Il a fallu six mois au jeune dirigeant pour restructurer l’équipe managériale. Il fallait repenser la technologie, la distribution, le financement. Au bout de huit mois, il a retrouvé son seuil de rentabilité. Conscient qu’il devait agir dans l’urgence, il a monté un comité de supervision, où il s’est fait assister par trois ténors. D’abord Kees Koolen, ancien CEO et président de conseil de booking.com. «Il a été mon MBA, il m’a enseigné les bases de l’entrepreneuriat et de la gestion d’entreprise. Jusqu’à aujourd’hui ses conseils sont gravés dans mon esprit », disait de lui Khaled Helioui. Ensuite, Rob Denton, président de Broadsword Online Games, qui a une vision exceptionnelle en matière de jeux vidéo.

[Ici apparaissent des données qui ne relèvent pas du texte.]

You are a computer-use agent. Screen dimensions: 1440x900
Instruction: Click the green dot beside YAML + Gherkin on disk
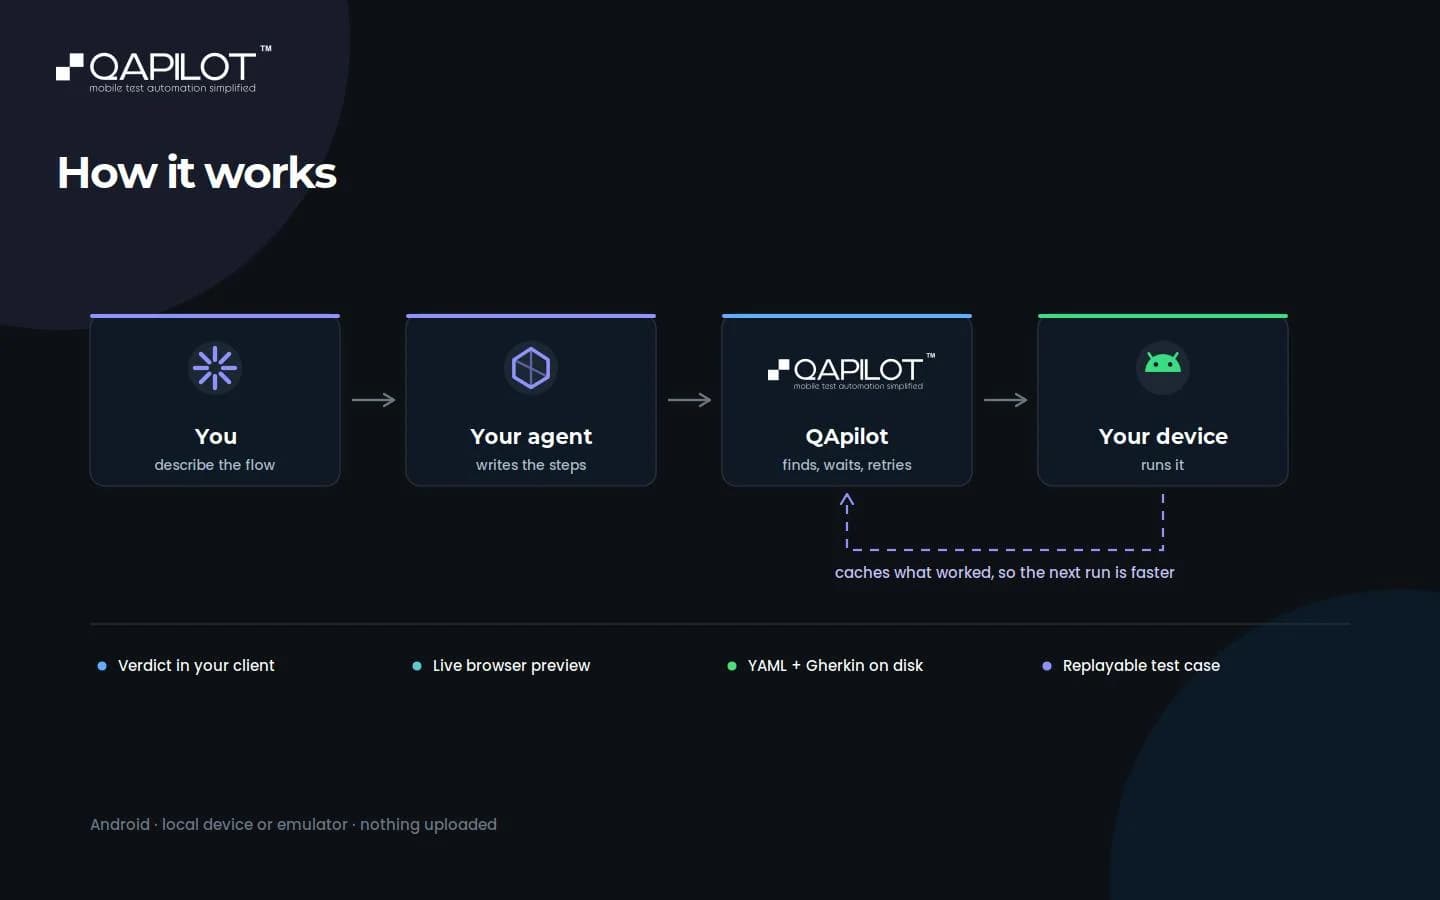click(732, 666)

Finalement, Jayson Chi, Partner en charge de la practice Gaming chez McKinsey et expert de la région Asiatique. Celui-ci avait pour mission de chercher des investisseurs et de nouveaux partenaires en Asie. Il a réussi à amener, en mai 2016, le groupe chinois Youzu, un des leaders mondiaux de l’édition en ligne, à investir dans BigPoint. Ce rapprochement permettait de promouvoir les produits de la société et d’investir dans les talentueux développeurs. Le challenge était dur mais à la portée de ce jeune nourri d’ambition, d’audace mais également d’expertise en toute humilité. «Intégrité intellectuelle, courage et capacité de travailler : trois qualités indispensables pour un entrepreneur», nous a confié Khaled Helioui. Et de préciser : « Les écueils sont nombreux, il doit aussi parfois défendre sa vision contre ses investisseurs, ses concurrents, l’ordre établi ».
Lors de son passage à Tunis pour la Conférence internationale sur l’investissement, il a essayé de contacter un grand nombre d’entrepreneurs.
« C’était une véritable découverte, il y a un potentiel énorme. De par leur niveau de résilience, d’intelligence et de patience, les entrepreneurs ici n’ont rien à envier à ceux en France ou en Allemagne. La Silicon Valley demeure un monde à part. Ils ont simplement besoin d’une simplification des réglementations, de pouvoir librement se déplacer voir s’implanter à l’étranger et enfin d’avoir accès à des devises internationales pour investir dans les meilleures opportunités et recruter les meilleures compétences à l’international afin de faire face à la concurrence », a-t-il signifié humblement.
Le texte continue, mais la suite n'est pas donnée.